The agreement is taking shape. It would be about extending the debt ceiling for two years in exchange for imposing spending limits for the same period. That would cover what's left of Joe Biden's presidency. The spending limits would not affect military spending or veterans' payments and would focus on other programs, but they would not be as aggressive as those included in the first Republican proposal, passed as a bill in the House of Representatives. However, the figures are not decided and the negotiations may derail.

The deal would also include a measure to upgrade the nation's power grid to accommodate renewable energy, a key climate goal, while speeding up permitting for oil pipelines and other fossil fuel projects favored by the GOP, according to sources familiar with the deal. with the possible pact cited by the Bloomberg agency.

The pact would cut $10 billion from an $80 billion budget increase for the tax agency that Biden managed to include in his Inflation Reduction Act. Republicans have warned, often using false arguments, of a wave of inspections, while Democrats have said the increased spending would fill jobs and provide better service and would pay for itself in the fight against corporate tax fraud and higher incomes, but that would not affect the average and low incomes.

The pressures on the negotiators are great on both sides, which may ruin the chances of a final deal. The more extreme Republicans appear to prefer the United States to default than pass up the opportunity to demand massive spending cuts. This Thursday 35 Republican congressmen led by Scott Perry and Chip Roy have sent a letter to the speaker of the House of Representatives, Kevin McCarthy, in that sense.

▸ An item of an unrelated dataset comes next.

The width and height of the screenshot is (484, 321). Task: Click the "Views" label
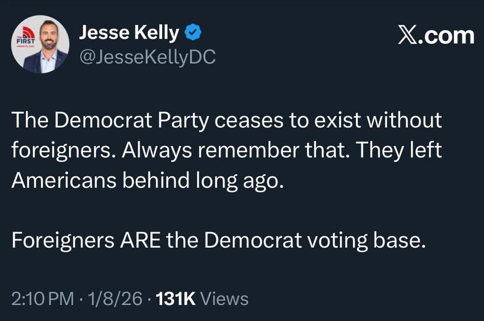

It is the same group that resisted electing McCarthy in January and that finally gave in, demanding, among other things, toughness in negotiating the debt ceiling.

McCarthy is not going to have an easy time convincing them to accept a deal that also has the approval of the White House. For his part, Biden must also be careful not to cause defections in his ranks. As the negotiation progresses, the two parties keep the political rhetoric alive and hold the other party responsible for a possible failure.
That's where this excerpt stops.